# WORK REQUEST
When a line in the records contains the string "témoins", copy that line.
==== DATA TO EXAMINE
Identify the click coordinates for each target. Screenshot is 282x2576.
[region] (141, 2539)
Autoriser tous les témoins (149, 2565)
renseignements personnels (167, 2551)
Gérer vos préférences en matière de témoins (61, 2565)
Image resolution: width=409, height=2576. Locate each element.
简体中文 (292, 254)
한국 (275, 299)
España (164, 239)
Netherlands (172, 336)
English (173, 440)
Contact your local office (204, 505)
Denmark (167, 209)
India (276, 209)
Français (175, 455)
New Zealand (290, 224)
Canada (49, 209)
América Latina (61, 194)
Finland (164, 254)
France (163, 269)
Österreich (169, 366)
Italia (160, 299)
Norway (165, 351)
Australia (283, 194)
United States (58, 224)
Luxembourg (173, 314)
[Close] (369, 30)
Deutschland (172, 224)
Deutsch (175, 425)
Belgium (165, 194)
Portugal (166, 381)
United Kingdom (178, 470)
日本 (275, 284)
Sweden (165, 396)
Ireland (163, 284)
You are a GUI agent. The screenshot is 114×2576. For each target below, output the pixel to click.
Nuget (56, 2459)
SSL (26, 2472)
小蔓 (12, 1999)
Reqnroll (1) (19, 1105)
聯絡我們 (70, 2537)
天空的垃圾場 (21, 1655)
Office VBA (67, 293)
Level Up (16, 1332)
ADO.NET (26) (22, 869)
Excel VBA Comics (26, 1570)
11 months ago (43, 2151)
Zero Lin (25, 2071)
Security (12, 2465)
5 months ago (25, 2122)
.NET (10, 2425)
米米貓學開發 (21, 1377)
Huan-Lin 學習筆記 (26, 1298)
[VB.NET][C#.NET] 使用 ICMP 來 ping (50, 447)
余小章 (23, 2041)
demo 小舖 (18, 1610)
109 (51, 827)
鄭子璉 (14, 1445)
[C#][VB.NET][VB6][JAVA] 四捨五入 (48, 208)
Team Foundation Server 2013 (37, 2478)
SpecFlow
========
# WRITTEN SOLUTION
Autoriser tous les témoins (149, 2565)
Gérer vos préférences en matière de témoins (61, 2565)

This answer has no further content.